# WHAT THE TASK ASKS
Whenever a line in the data below includes the string "author", copy it out.

Stored data entries:
+===+

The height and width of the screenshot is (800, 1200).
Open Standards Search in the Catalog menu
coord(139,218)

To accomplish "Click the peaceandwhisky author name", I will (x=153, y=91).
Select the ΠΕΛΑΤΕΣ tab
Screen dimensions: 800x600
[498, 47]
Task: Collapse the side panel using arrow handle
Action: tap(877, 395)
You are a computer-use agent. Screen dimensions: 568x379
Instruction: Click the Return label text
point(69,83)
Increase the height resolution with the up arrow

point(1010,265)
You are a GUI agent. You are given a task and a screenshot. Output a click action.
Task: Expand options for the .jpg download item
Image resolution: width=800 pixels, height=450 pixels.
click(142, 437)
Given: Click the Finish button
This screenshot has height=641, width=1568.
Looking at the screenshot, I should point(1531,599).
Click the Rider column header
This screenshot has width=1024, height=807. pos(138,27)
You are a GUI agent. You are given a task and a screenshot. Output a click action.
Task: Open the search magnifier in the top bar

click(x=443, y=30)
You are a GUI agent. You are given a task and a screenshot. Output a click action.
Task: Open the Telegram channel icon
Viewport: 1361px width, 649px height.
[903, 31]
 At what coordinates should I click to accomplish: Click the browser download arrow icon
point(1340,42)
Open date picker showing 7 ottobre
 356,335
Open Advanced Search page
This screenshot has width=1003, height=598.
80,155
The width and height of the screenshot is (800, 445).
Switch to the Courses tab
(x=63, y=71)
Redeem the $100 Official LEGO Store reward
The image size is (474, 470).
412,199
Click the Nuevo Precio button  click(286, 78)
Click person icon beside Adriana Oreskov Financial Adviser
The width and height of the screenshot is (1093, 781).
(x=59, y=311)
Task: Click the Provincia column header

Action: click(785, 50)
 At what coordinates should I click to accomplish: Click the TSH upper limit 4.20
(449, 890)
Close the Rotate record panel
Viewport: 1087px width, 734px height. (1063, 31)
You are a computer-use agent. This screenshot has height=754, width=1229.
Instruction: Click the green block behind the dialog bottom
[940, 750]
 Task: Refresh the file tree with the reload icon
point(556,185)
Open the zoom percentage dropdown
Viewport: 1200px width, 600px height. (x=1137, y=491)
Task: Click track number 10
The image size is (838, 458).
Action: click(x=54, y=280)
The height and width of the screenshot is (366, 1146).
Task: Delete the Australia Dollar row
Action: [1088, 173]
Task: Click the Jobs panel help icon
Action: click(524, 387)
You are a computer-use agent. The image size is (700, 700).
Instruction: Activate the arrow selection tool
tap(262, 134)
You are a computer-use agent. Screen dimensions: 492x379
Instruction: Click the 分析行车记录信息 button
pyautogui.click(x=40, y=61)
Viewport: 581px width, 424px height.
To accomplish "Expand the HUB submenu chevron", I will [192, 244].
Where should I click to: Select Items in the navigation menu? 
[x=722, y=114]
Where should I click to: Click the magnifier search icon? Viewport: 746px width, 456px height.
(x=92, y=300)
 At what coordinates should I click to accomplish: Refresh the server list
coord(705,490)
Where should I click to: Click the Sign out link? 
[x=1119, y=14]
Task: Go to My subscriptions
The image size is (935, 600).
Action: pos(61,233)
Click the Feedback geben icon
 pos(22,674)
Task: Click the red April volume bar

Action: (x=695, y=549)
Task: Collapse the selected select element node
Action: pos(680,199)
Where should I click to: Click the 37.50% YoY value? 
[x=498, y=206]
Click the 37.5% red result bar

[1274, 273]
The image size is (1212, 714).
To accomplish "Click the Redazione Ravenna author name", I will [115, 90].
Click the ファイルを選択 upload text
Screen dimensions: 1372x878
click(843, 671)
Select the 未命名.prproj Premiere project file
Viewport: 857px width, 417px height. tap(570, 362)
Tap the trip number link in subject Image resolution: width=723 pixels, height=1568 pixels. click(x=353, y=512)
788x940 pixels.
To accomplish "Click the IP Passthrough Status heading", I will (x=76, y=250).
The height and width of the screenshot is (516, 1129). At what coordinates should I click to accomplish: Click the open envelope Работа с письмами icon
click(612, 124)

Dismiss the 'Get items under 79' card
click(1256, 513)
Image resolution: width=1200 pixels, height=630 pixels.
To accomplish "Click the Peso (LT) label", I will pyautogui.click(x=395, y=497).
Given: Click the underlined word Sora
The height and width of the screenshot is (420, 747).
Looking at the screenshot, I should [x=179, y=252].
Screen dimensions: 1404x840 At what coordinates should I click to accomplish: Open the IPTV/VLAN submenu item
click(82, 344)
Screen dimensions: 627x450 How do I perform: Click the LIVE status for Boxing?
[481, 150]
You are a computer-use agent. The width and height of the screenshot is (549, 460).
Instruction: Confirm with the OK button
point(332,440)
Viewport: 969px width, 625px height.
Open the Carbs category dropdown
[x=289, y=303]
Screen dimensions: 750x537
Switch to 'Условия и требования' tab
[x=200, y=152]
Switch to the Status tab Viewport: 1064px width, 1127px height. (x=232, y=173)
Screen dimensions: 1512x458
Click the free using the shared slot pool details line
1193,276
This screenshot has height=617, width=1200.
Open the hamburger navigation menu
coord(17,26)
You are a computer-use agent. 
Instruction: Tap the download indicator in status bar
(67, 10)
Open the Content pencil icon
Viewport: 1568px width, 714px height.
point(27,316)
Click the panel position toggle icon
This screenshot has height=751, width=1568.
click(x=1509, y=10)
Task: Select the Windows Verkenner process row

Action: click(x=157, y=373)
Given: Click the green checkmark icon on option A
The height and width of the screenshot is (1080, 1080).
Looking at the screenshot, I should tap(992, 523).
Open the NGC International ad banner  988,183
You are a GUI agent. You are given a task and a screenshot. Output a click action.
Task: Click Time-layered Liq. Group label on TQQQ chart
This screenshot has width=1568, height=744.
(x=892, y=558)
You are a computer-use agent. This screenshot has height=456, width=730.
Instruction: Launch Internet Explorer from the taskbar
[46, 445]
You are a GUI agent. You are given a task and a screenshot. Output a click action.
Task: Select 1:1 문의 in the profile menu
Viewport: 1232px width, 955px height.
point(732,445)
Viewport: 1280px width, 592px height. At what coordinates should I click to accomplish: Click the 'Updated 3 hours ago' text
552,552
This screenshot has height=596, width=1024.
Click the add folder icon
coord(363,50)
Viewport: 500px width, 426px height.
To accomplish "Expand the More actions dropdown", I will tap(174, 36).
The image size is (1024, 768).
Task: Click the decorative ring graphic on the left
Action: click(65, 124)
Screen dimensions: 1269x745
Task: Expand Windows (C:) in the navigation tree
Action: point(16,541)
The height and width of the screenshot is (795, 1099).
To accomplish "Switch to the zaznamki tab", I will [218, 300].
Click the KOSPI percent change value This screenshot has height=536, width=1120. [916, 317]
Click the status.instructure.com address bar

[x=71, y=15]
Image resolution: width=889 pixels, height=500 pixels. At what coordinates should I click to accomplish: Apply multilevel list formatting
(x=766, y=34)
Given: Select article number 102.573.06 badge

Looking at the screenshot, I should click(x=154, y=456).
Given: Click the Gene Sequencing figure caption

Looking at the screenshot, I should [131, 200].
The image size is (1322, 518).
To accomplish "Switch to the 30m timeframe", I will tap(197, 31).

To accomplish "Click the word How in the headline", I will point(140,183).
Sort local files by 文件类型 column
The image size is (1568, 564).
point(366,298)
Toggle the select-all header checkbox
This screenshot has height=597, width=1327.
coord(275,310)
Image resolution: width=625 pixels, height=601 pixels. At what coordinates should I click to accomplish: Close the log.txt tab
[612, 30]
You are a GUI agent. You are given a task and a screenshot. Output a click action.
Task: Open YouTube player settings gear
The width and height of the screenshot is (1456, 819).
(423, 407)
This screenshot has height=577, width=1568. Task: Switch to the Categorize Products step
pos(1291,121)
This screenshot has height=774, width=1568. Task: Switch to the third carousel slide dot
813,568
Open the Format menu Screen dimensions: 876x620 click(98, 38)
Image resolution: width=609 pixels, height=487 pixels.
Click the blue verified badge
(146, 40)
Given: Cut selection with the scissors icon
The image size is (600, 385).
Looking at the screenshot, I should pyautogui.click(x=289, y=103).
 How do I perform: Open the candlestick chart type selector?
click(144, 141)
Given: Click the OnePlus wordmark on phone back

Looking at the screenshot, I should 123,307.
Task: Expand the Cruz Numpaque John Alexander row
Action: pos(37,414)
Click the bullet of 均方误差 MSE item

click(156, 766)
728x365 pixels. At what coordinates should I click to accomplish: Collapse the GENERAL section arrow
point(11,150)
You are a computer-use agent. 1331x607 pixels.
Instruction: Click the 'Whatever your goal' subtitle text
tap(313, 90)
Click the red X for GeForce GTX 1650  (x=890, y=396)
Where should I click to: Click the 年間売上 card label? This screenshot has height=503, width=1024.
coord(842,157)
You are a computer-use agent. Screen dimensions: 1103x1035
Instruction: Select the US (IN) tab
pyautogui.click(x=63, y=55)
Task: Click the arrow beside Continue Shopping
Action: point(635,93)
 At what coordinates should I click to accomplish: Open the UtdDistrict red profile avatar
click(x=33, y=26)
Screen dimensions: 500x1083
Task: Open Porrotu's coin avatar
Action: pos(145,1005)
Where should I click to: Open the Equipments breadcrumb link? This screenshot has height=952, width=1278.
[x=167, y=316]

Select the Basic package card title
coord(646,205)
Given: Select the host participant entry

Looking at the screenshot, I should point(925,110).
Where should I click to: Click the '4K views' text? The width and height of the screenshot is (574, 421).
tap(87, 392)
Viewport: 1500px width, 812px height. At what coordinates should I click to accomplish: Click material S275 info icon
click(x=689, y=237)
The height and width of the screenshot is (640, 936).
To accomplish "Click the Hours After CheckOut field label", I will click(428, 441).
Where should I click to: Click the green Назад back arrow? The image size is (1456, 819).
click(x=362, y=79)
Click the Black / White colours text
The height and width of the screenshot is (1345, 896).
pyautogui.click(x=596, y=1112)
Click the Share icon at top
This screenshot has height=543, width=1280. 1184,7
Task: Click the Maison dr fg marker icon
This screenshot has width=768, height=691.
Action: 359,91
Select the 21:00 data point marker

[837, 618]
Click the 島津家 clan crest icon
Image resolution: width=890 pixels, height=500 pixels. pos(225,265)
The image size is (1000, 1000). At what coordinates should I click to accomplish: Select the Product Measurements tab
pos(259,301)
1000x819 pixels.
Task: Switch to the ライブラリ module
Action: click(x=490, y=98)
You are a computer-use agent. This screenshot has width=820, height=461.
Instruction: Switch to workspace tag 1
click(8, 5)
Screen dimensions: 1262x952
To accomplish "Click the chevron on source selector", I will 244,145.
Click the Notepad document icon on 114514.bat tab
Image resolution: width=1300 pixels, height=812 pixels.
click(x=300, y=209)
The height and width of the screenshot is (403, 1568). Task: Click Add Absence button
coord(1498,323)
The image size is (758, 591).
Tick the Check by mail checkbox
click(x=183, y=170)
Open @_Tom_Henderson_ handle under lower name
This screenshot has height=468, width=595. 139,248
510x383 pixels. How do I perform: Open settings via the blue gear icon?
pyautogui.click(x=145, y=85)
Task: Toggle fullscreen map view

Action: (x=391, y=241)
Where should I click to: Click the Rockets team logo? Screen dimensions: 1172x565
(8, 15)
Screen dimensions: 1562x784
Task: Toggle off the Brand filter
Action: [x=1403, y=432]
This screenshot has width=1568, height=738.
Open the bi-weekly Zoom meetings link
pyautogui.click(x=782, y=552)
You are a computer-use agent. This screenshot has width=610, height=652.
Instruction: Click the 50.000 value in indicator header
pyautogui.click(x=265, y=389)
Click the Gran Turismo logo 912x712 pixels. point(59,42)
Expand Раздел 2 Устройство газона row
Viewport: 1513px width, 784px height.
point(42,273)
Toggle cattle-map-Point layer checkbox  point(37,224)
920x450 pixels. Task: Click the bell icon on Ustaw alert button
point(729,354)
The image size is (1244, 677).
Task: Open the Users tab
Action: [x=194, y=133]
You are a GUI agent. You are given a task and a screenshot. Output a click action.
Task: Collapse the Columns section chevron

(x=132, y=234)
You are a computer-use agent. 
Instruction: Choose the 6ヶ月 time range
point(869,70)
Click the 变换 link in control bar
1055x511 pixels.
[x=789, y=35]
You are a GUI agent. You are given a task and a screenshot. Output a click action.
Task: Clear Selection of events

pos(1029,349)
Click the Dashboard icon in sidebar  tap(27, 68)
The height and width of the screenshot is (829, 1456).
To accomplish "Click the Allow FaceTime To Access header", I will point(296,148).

+===+

# TASK RESPONSE
To accomplish "Click the peaceandwhisky author name", I will (x=153, y=91).
To accomplish "Click the Redazione Ravenna author name", I will [115, 90].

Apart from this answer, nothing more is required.